A blister (nonthermal) of the unspecified lower leg is a localized collection of fluid beneath the skin, typically resulting from friction, pressure, or minor trauma without exposure to heat. The blister forms as a protective response to separate damaged skin layers, often containing clear or bloody fluid. This condition is superficial and does not involve deep tissue damage or thermal injury.

Causes

Nonthermal blisters of the lower leg commonly arise from friction, such as repetitive rubbing from ill-fitting footwear, tight socks, or prolonged walking/running. Pressure from tight clothing, equipment, or external objects can also contribute. Minor trauma, like a sudden impact or scrape, may trigger blister formation as the body attempts to cushion underlying tissues.

Risk Factors

  • Prolonged physical activity or standing, especially in new or ill-fitting shoes.
  • Wearing tight or restrictive clothing that increases friction on the lower leg.
  • Engaging in sports or occupations requiring repetitive leg movement (e.g., hiking, construction).
  • Pre-existing skin conditions (e.g., eczema) that weaken skin integrity.

Symptoms

  • A raised, fluid-filled sac on the lower leg, often with a clear or bloody appearance.
  • Localized pain or tenderness, especially when pressure is applied.
  • Redness or mild swelling around the blister.

Diagnosis

Diagnosis is typically based on clinical examination of the affected area.
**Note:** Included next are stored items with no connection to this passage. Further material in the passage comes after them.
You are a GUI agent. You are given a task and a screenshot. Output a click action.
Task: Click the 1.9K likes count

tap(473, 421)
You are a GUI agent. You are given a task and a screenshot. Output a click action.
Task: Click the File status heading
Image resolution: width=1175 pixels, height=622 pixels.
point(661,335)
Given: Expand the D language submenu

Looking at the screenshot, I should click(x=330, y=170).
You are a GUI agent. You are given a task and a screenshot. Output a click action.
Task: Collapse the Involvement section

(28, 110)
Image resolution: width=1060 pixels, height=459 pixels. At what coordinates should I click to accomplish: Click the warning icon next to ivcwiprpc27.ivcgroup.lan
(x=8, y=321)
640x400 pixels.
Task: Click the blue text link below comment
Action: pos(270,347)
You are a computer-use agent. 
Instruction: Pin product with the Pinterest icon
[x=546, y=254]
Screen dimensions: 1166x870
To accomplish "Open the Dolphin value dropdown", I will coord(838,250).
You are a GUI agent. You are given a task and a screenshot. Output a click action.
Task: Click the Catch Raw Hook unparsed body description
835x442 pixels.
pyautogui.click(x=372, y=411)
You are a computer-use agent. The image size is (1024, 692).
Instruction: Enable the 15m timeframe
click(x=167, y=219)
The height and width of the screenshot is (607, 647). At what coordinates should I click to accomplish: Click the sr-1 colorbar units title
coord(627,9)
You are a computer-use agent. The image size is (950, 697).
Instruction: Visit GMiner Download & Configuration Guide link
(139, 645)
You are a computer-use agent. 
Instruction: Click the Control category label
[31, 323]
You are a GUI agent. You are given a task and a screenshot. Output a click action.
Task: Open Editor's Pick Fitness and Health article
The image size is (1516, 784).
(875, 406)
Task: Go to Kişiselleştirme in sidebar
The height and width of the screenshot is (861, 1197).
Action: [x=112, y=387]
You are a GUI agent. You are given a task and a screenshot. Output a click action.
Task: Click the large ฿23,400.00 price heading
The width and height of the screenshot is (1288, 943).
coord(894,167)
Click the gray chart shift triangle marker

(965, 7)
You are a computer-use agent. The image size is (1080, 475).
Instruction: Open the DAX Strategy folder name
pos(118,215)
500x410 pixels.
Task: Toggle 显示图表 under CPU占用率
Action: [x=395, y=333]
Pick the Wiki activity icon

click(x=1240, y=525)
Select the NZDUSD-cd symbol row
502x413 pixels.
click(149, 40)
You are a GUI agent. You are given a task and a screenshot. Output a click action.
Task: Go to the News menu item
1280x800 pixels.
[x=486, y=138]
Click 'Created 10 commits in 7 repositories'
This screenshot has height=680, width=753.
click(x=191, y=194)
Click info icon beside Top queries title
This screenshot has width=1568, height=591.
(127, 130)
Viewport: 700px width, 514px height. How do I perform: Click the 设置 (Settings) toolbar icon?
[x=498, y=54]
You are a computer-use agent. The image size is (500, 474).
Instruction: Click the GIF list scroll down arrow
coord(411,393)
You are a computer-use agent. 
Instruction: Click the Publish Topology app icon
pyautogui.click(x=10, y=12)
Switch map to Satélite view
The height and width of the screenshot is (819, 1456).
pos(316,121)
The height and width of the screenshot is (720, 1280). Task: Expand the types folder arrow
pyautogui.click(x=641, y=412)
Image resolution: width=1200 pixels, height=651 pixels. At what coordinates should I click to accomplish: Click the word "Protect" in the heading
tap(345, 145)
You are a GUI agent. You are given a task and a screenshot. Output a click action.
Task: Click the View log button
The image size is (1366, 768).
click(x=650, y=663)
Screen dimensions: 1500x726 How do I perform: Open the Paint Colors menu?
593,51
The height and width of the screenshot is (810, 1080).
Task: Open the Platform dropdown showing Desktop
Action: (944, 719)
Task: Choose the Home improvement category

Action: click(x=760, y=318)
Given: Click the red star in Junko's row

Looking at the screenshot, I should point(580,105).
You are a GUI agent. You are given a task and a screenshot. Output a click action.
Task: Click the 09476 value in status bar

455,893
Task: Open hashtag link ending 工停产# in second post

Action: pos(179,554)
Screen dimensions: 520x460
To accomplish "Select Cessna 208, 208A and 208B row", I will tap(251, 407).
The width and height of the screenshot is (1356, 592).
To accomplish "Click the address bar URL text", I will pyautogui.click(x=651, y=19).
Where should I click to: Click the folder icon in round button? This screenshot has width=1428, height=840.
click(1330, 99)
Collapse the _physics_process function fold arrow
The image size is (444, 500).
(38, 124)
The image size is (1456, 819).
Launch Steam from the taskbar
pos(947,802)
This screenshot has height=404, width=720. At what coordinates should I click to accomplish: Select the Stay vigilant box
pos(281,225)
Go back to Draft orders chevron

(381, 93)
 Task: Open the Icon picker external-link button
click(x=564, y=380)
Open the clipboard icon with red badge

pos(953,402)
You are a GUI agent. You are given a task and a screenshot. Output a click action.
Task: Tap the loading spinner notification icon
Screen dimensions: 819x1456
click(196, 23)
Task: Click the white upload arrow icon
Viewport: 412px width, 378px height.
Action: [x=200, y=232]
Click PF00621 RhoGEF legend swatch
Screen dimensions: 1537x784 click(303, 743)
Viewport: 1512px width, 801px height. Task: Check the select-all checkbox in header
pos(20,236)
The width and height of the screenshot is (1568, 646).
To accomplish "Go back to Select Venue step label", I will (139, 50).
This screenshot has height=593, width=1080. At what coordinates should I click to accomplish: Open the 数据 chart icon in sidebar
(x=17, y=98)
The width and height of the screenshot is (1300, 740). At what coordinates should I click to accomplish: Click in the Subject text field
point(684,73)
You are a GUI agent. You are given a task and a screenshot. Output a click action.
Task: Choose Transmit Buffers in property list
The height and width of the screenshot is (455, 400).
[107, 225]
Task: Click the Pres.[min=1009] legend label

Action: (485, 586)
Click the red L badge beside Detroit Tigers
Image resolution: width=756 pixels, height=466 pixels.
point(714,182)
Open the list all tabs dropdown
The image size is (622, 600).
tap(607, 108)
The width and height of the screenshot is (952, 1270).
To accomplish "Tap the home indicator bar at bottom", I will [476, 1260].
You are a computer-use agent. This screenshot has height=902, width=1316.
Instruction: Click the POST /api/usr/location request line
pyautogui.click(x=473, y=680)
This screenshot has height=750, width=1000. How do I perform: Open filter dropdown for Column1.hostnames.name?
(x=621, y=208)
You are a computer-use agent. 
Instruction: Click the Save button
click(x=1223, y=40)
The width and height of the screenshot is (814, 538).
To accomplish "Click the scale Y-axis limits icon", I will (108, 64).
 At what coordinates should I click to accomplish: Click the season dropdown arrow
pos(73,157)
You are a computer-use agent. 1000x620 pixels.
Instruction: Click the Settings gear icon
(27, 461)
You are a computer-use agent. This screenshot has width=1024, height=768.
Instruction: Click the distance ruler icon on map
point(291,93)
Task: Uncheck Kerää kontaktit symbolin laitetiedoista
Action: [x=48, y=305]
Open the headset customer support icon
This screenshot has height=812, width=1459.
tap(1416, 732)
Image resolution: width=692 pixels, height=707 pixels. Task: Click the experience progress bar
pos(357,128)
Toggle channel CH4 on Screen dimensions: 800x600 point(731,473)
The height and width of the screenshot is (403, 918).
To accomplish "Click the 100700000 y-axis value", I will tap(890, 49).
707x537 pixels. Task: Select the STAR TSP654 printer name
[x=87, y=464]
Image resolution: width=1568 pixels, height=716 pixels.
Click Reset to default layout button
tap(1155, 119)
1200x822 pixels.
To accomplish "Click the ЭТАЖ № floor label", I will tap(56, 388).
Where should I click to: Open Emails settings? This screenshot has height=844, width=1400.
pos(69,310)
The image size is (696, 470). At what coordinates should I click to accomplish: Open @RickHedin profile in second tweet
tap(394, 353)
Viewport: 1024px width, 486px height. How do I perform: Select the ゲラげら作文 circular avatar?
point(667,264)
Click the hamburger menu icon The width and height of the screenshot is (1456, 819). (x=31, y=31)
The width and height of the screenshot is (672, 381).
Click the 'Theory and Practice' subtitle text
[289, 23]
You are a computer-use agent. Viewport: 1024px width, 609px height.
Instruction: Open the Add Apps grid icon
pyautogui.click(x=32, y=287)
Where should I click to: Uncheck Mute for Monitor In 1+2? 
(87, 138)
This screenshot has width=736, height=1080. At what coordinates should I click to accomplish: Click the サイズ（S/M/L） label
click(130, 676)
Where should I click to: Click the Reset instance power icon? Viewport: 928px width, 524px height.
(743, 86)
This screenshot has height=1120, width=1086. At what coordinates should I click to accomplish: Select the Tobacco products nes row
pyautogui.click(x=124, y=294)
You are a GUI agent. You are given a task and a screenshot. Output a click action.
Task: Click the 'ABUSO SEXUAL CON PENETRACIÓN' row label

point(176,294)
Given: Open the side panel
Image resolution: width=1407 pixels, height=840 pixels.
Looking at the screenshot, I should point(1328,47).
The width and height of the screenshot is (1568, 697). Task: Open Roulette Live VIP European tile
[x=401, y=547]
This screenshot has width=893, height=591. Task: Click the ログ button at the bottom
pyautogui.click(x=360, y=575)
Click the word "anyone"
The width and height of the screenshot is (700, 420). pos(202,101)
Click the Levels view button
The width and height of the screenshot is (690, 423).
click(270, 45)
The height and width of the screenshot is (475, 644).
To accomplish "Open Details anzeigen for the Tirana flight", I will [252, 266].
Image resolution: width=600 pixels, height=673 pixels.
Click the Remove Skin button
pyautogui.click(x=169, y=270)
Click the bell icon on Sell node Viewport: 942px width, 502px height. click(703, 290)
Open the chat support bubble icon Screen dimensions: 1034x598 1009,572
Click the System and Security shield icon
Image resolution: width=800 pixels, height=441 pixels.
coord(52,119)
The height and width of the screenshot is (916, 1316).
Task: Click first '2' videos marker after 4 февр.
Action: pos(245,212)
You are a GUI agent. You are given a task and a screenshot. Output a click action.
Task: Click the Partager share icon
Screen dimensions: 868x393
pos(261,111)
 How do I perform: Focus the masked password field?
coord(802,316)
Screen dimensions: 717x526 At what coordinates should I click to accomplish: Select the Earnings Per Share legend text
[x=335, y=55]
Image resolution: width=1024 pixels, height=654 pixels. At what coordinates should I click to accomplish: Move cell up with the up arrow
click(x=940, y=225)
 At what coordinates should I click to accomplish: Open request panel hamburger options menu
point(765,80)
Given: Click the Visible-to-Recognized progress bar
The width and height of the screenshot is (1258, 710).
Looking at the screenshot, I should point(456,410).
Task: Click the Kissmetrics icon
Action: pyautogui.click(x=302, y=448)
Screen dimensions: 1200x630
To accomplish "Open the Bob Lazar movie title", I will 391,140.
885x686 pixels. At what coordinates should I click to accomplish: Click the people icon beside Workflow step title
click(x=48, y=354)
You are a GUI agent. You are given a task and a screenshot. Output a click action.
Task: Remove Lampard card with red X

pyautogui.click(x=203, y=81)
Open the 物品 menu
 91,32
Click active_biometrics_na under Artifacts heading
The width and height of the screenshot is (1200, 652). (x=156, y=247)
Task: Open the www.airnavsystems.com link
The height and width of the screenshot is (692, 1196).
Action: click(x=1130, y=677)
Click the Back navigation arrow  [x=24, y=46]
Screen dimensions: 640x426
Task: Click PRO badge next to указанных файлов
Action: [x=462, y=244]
Healthcare providers assess the blister’s appearance, location, and associated symptoms. No specialized tests are usually required unless the blister is severe, infected, or the cause is unclear. Documentation should specify the absence of thermal injury to distinguish it from burn-related blisters.

Treatment Options

Treatment focuses on relieving discomfort and preventing infection. This may include protecting the blister with a sterile dressing, avoiding friction on the area, and using over-the-counter pain relievers if needed. For large or painful blisters, a healthcare provider may drain the fluid under sterile conditions. Antibiotics are prescribed only if infection is present.

Prognosis and Follow-Up

Most nonthermal blisters heal within 1–2 weeks with proper care. Follow-up is generally unnecessary unless complications like infection or delayed healing occur. Patients should monitor for signs of infection, such as increased pain, redness, or pus, and seek care if these develop.

Complications

Potential complications include infection, especially if the blister ruptures and is exposed to bacteria. Scarring is rare but may occur with larger or deeper blisters. Repeated blistering in the same area can lead to thickened skin over time.

Lifestyle & Prevention

  • Wear well-fitting, cushioned footwear and moisture-wicking socks to reduce friction.
  • Use protective padding or bandages on areas prone to blistering during activities.
  • Keep skin dry and moisturized to maintain integrity.
  • Gradually break in new shoes to avoid sudden friction.

When to Seek Professional Help

Seek medical attention if the blister shows signs of infection (e.g., pus, increased redness, fever), is extremely painful, or does not heal within two weeks. Also, consult a provider if blistering occurs frequently or without obvious cause, as it may indicate an underlying condition.

Tips for Medical Coders

Document the absence of thermal injury to confirm the nonthermal nature of the blister. Specify the location as "unspecified lower leg" when the exact side (right or left) is not documented. Ensure the diagnosis aligns with clinical findings and avoids coding for thermal injuries or deeper tissue damage.